*** Material for this exercise ***
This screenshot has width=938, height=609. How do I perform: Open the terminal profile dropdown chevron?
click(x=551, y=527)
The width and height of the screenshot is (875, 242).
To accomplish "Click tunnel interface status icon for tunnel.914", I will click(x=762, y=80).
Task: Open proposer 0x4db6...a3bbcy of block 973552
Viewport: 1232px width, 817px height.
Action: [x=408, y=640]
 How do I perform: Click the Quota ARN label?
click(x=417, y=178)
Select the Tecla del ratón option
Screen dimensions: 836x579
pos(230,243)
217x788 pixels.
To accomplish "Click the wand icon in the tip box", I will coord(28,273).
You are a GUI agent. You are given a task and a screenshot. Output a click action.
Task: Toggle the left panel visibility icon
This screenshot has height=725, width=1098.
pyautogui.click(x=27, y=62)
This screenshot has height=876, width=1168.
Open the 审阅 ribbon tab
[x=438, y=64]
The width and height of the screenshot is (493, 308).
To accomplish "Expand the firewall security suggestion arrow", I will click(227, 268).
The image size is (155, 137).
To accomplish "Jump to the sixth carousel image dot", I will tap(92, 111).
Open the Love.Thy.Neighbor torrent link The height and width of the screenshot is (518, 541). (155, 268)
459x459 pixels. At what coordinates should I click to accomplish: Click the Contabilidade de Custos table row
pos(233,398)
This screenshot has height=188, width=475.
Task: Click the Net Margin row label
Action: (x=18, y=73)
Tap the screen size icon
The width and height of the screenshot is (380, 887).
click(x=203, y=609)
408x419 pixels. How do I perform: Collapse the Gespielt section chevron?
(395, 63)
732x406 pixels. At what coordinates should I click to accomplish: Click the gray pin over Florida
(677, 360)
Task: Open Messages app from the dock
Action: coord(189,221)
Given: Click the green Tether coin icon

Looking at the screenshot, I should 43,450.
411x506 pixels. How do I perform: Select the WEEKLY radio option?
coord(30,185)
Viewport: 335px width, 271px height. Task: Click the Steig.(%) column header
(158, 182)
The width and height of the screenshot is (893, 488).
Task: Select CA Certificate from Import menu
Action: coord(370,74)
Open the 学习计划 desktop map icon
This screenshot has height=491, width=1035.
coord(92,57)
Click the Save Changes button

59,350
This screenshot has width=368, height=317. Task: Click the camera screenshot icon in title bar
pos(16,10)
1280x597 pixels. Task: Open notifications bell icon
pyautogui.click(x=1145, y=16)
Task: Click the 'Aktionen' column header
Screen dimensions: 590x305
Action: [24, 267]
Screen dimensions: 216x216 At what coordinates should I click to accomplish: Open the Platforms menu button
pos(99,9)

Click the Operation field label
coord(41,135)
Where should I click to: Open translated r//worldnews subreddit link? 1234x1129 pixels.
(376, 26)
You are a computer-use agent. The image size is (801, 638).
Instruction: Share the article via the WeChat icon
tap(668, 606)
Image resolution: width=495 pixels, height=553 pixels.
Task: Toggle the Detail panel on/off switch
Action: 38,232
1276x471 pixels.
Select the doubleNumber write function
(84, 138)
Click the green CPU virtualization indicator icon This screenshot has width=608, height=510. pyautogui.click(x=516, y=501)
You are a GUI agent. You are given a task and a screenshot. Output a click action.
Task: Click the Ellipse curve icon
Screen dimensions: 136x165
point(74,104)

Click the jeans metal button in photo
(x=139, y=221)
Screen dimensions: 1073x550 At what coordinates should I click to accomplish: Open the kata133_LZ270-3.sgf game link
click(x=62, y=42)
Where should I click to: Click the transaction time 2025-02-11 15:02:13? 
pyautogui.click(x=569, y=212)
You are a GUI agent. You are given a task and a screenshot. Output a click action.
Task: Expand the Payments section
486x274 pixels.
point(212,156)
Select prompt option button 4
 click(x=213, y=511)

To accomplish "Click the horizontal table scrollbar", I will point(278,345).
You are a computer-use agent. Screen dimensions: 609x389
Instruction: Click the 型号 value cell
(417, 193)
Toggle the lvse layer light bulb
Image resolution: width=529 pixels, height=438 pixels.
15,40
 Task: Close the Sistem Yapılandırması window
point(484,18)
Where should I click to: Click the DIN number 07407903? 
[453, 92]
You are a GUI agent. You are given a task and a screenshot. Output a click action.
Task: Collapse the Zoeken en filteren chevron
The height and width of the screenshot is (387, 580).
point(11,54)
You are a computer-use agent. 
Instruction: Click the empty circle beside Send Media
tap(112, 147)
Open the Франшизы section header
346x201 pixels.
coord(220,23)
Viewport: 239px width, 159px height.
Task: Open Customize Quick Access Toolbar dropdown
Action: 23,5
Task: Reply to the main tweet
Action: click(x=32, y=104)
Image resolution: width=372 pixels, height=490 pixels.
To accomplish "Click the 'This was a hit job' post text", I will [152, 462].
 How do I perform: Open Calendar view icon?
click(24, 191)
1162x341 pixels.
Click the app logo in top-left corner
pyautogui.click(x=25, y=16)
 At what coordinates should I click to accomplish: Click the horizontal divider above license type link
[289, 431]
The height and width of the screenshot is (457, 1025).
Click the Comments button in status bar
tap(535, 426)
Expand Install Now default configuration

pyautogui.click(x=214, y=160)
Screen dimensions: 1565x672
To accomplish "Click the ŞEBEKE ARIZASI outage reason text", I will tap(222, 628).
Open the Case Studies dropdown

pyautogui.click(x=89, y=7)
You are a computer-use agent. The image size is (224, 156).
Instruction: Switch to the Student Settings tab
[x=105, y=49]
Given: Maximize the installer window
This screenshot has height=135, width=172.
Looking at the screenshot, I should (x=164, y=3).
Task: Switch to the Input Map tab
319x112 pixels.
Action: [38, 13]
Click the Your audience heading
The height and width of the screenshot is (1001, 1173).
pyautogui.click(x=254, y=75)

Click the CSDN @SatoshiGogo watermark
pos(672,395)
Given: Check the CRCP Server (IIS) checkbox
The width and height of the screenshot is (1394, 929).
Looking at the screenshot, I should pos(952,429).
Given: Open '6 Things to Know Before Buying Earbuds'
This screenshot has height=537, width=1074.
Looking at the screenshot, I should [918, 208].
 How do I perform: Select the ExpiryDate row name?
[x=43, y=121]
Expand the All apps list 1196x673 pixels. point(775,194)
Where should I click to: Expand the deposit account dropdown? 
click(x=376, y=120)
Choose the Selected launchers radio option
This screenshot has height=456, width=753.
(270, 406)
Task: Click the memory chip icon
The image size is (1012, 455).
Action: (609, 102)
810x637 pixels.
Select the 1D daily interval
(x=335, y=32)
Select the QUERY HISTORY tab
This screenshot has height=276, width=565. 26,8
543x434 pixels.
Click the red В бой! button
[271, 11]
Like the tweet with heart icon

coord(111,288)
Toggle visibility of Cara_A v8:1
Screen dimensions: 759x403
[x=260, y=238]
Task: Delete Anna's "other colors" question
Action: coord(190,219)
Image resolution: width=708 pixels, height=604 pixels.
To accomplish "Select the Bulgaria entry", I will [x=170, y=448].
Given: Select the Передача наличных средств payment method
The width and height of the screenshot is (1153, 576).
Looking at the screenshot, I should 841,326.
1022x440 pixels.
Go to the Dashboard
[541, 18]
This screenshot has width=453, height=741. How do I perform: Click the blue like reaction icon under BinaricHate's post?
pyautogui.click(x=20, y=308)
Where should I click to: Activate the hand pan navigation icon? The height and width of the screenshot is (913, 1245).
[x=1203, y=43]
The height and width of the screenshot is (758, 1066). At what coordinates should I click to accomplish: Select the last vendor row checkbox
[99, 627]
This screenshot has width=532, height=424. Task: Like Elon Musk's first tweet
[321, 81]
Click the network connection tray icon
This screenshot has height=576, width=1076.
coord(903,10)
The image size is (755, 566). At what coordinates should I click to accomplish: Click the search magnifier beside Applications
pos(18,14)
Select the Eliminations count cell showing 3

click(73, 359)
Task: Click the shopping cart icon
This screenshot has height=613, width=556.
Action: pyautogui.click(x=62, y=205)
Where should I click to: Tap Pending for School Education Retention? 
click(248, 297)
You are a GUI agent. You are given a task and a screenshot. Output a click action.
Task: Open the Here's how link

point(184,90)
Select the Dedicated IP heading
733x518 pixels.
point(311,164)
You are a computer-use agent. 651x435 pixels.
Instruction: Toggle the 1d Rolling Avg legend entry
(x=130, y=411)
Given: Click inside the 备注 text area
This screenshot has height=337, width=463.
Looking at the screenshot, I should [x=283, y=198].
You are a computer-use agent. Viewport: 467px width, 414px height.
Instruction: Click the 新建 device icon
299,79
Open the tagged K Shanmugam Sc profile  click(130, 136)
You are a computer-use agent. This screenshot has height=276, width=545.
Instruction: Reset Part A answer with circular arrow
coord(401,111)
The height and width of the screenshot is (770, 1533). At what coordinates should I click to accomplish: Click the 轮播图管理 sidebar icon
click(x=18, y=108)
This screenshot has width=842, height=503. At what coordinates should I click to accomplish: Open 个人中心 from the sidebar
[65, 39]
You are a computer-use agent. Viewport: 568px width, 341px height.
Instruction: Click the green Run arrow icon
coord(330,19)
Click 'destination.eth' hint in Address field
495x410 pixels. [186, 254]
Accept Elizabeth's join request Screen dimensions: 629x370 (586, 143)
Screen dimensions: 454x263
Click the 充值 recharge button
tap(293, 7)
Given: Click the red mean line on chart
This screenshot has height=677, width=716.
*** End of Material for this exercise ***
- **Aim of the task**
Your answer should consist of the lines from the line with "Where should I click to: Click the transaction" to the line with "The height and width of the screenshot is (457, 1025)." above, repeated exactly, both ends included.

- **Task result**
Where should I click to: Click the transaction time 2025-02-11 15:02:13? 
pyautogui.click(x=569, y=212)
You are a GUI agent. You are given a task and a screenshot. Output a click action.
Task: Expand the Payments section
486x274 pixels.
point(212,156)
Select prompt option button 4
 click(x=213, y=511)

To accomplish "Click the horizontal table scrollbar", I will point(278,345).
You are a computer-use agent. Screen dimensions: 609x389
Instruction: Click the 型号 value cell
(417, 193)
Toggle the lvse layer light bulb
Image resolution: width=529 pixels, height=438 pixels.
15,40
 Task: Close the Sistem Yapılandırması window
point(484,18)
Where should I click to: Click the DIN number 07407903? 
[453, 92]
You are a GUI agent. You are given a task and a screenshot. Output a click action.
Task: Collapse the Zoeken en filteren chevron
The height and width of the screenshot is (387, 580).
point(11,54)
You are a computer-use agent. 
Instruction: Click the empty circle beside Send Media
tap(112, 147)
Open the Франшизы section header
346x201 pixels.
coord(220,23)
Viewport: 239px width, 159px height.
Task: Open Customize Quick Access Toolbar dropdown
Action: 23,5
Task: Reply to the main tweet
Action: click(x=32, y=104)
Image resolution: width=372 pixels, height=490 pixels.
To accomplish "Click the 'This was a hit job' post text", I will [152, 462].
 How do I perform: Open Calendar view icon?
click(24, 191)
1162x341 pixels.
Click the app logo in top-left corner
pyautogui.click(x=25, y=16)
 At what coordinates should I click to accomplish: Click the horizontal divider above license type link
[289, 431]
The height and width of the screenshot is (457, 1025).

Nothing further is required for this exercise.